None of the patients complained of neuro-vascular symptoms related to the cervical rib. Blocks were successful in all patients, and none required supplementation in the form of intravenous sedation, opioids or local anaesthesia by the surgeon. All three patients had a complete return of sensory and motor function within 8–10 h post-operatively, as documented by the performing anaesthesiologist and surgeon.
DISCUSSION
The cervical rib is a supernumerary rib arising from the seventh cervical vertebra. Its prevalence varies, with an incidence of about 1.12 percent in the Indian population,[8] being more commonly unilateral.[8] Most cases of the cervical rib are asymptomatic and incidentally detected, while a few may present with symptoms of Thoracic outlet syndrome (TOS).
TOS may be caused due to neurologic or vascular compression and can be easily diagnosed using bedside clinical tests.[9] Various anatomical reasons [fully formed cervical rib, fibrous bands, accessory scalene muscles and variable scalene muscle insertions] may be responsible for the symptoms of TOS. These may be detected by X-ray of chest and cervical spine, computed tomography imaging, or magnetic resonance imaging.[9]
Undetected, a cervical rib may pose technical difficulties while performing a US-SCBPB. SCBPB with real-time ultrasound has been employed by some in cervical ribs,[3,4] while others refrain from performing the block, fearing neurologic sequelae.[5,10]
We refrained from administering an US-SCBPB when the brachial plexus elements were found sandwiched between the cervical and the first rib in real-time.

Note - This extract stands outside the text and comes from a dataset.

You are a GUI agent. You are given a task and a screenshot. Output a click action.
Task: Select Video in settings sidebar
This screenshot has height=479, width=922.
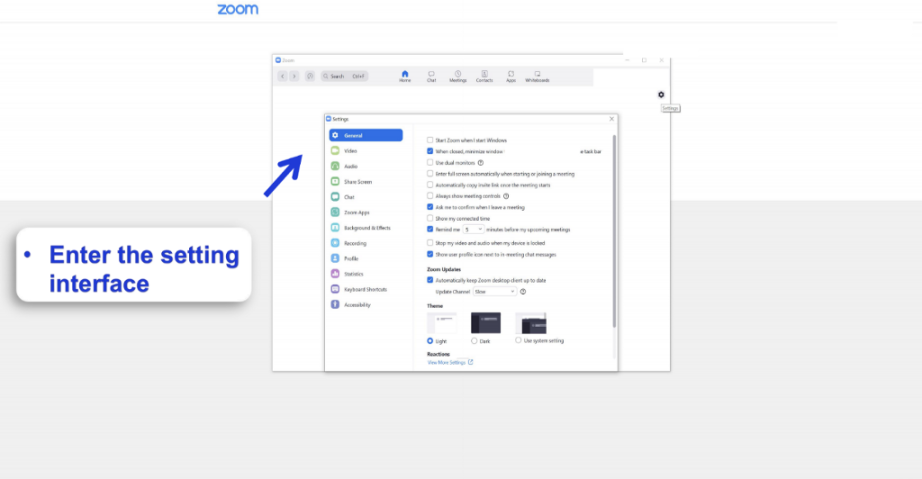350,150
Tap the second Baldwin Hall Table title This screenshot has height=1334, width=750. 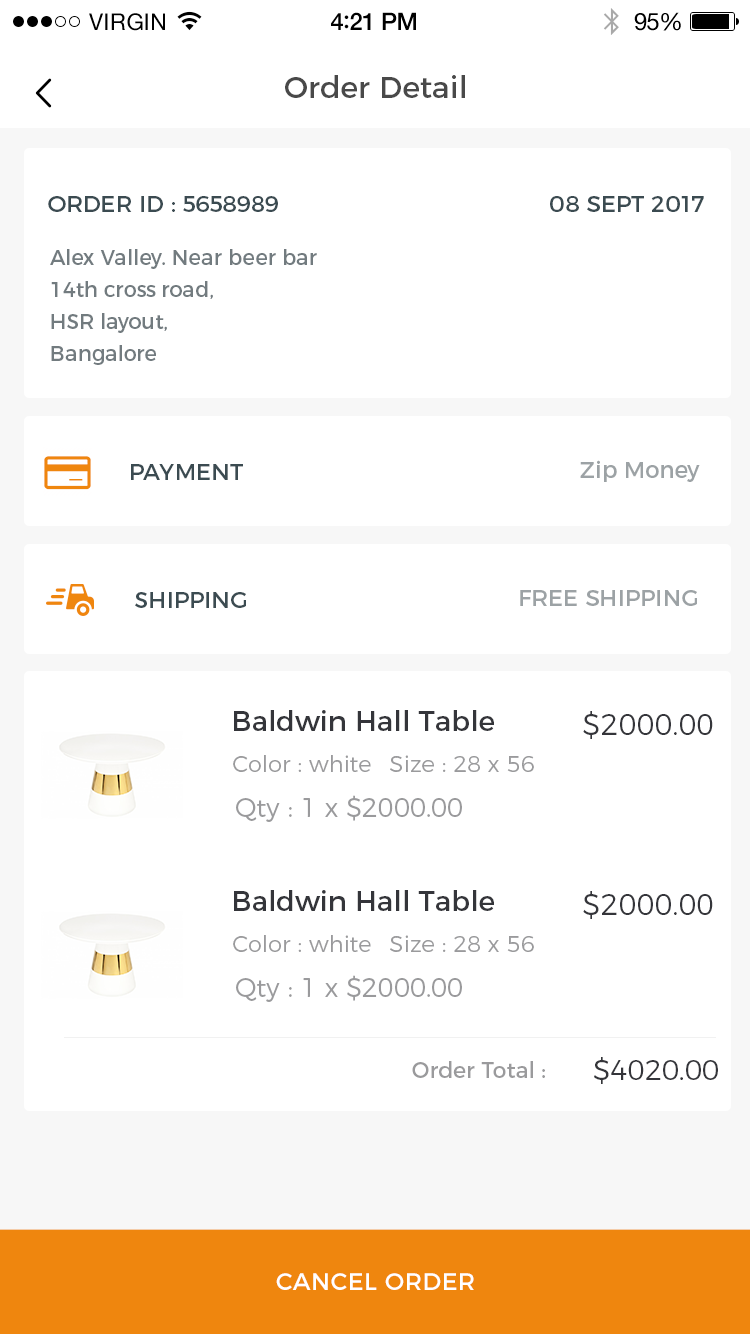coord(363,901)
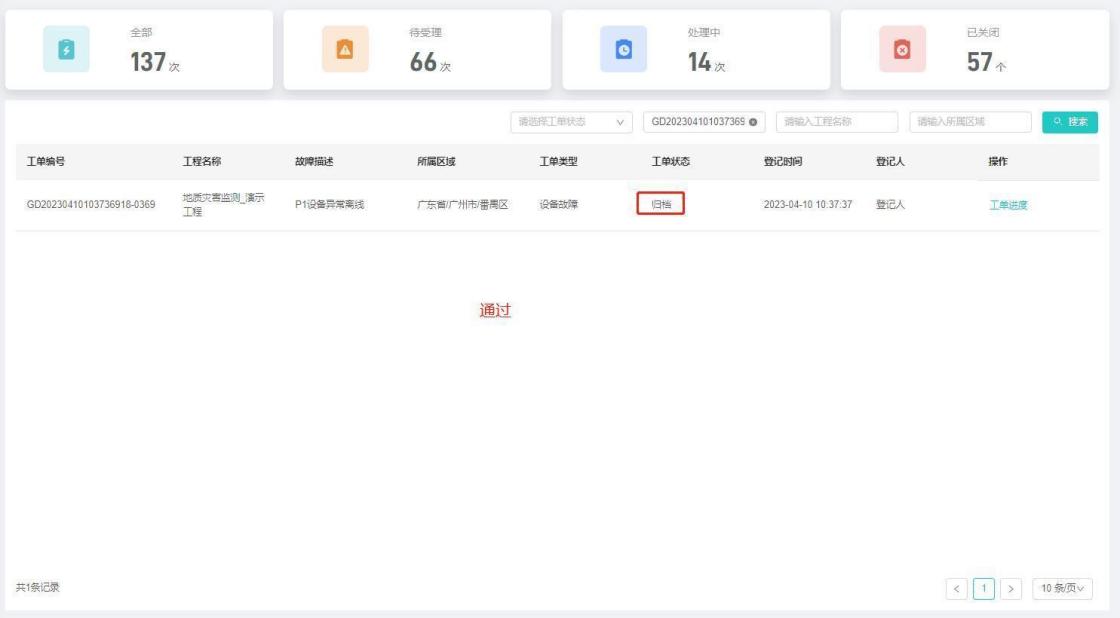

Moreover, the bent needle technique described by Cornish[6] was inadequate to reach the corner pocket. However, in the second and third cases, where the brachial plexus elements remained free of compression, US-SCBPB was implemented. All cases were discharged sans complications.
Though ultrasound has proved a boon to recognise aberrant anatomy, this calls for a standardised protocol for identifying any obvious cervical ribs and TOS. Routine palpation of the supraclavicular area for abnormal hard swellings, a clinical examination for neurovascular symptoms and signs prior to a block, followed by a neck X-ray if clinical findings are positive, would be an appropriate algorithm.
We conclude that supraclavicular blocks may be performed in cases of cervical rib if the patient does not have symptoms of neurovascular compression and the anatomy appears feasible on ultrasound, without any obvious compression of neural elements.
Declaration of patient consent
The authors certify that they have obtained all appropriate patient consent forms. In the form, the patient(s) has/have given his/her/their consent for his/her/their images and other clinical information to be reported in the journal. The patients understand that their names and initials will not be published and due efforts will be made to conceal their identity, but anonymity cannot be guaranteed.